Technetium-99 has been used as a radiographic agent in bone scans \(\left({ }_{4,}^{99} \mathrm{Tc}\right.\) is absorbed by bones). If \({ }_{43}^{99} \mathrm{Tc}\) has a half-life of \(6.0\) hours, what fraction of an administered dose of \(100 . \mu \mathrm{g}_{43}^{99} \mathrm{Tc}\) remains in a patient's body after \(2.0\) days?

Short Answer

Expert verified
After \(2.0\) days, approximately \(0.390\mu g\) of \({}_{43}^{99}\mathrm{Tc}\) remains in the patient's body, which is a fraction of \(\frac{1}{256}\) of the initial administered dose of \(100\mu g\).

Step by step solution

01

Convert time from days to hours

First, we need to convert the given time from days to hours, as the half-life is provided in hours. Given time, \(t = 2.0\) days. There are \(24\) hours in a day, so we have: \[t = 2.0 \times 24 = 48\; \mathrm{hours}\]
02

Determine the number of half-lives

Now, we need to find out how many half-lives have passed in \(48\) hours.
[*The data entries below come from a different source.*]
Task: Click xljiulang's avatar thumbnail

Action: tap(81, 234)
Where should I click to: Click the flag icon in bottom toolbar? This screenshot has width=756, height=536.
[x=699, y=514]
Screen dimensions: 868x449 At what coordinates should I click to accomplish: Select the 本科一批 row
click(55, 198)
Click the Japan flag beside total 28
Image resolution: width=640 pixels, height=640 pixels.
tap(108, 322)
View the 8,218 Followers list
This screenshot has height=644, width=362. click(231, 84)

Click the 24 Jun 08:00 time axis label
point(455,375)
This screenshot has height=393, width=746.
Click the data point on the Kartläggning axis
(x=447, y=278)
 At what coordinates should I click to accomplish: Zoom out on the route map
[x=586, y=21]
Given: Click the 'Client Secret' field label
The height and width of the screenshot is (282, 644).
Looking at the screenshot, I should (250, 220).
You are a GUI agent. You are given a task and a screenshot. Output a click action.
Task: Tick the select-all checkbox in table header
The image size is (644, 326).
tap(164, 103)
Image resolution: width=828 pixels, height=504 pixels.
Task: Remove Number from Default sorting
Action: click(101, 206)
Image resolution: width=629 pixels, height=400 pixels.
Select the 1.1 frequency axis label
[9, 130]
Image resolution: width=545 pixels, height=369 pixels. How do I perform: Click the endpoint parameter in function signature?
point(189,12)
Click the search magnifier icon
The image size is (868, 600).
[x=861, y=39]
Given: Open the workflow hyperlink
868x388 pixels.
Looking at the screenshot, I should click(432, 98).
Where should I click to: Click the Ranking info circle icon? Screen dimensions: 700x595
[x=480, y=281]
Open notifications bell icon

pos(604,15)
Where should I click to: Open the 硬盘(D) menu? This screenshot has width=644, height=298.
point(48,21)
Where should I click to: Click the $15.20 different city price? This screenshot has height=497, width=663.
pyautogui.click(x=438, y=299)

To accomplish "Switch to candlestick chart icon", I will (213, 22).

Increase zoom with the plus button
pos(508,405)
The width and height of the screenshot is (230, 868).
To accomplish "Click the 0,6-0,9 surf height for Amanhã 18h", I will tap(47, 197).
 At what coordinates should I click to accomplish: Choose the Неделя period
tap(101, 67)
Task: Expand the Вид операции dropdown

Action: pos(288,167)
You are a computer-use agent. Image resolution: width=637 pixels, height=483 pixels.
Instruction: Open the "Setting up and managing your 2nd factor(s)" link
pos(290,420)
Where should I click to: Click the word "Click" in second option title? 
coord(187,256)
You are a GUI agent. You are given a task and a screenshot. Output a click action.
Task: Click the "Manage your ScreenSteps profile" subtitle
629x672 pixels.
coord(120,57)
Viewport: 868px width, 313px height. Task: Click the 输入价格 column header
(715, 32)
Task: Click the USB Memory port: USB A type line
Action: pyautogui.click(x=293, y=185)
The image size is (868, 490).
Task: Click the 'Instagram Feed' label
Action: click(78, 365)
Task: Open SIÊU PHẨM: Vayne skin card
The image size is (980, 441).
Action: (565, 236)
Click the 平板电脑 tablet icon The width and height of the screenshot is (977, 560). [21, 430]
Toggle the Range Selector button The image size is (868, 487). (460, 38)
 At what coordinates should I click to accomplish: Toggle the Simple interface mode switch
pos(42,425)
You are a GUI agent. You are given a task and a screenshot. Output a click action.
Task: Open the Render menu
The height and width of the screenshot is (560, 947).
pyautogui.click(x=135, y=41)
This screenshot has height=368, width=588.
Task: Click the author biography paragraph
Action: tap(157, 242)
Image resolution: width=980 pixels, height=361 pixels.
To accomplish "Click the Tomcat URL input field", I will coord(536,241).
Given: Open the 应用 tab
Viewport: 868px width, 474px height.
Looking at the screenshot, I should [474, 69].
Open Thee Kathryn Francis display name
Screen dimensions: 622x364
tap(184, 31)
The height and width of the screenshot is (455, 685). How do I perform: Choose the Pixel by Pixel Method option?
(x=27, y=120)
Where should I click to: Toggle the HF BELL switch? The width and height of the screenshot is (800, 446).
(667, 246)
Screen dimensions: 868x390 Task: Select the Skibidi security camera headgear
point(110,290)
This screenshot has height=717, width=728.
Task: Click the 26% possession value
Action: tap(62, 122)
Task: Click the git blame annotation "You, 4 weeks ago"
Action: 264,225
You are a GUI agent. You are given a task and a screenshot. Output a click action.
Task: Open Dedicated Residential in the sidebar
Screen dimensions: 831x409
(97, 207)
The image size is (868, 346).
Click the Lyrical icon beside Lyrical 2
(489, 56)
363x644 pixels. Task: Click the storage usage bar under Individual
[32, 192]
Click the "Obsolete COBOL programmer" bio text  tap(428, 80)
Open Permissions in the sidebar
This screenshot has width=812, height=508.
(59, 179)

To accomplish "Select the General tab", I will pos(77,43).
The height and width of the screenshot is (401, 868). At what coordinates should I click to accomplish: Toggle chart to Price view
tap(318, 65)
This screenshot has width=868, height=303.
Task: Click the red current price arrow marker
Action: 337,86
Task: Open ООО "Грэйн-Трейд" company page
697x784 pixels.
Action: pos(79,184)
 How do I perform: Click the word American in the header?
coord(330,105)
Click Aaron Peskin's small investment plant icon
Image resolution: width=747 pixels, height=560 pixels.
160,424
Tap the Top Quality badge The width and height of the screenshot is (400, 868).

To do this, we will divide the total time passed (48 hours) by the half-life of Technetium-99 (6 hours). \[\text{Number of Half-lives} = \frac{\text{Total Time Passed}}{\text{Half-life Period}} = \frac{48}{6} = 8\]
03

Calculate the remaining fraction

We know that after 1 half-life, half of the initial substance remains. Therefore, after 2 half-lives, half of the remaining half will remain, and so on. To find the remaining fraction of the initial dose after 8 half-lives, we will simply calculate the following: \[ \text{Remaining Fraction} = \left(\frac{1}{2}\right)^\textit{n}\] where \(\textit{n}\) is the number of half-lives. Substituting the value of \(\textit{n} = 8\): \[ \text{Remaining Fraction} = \left(\frac{1}{2}\right)^8 = \frac{1}{256}\]
04

Find the remaining dose of Technetium-99

Now that we have the remaining fraction, we can calculate the remaining dose of Technetium-99 after 2 days. To do this, we simply multiply the initial dose (100µg) by the remaining fraction: \[ \text{Remaining Dose} = \text{Initial Dose} \times \text{Remaining Fraction} = 100\mu g \times \frac{1}{256}\] \[ \text{Remaining Dose} = \frac{100\mu g}{256} \approx 0.390\mu g\] So, after 2 days, approximately \(0.390\) micrograms of \({}_{43}^{99}\mathrm{Tc}\) remains in the patient's body.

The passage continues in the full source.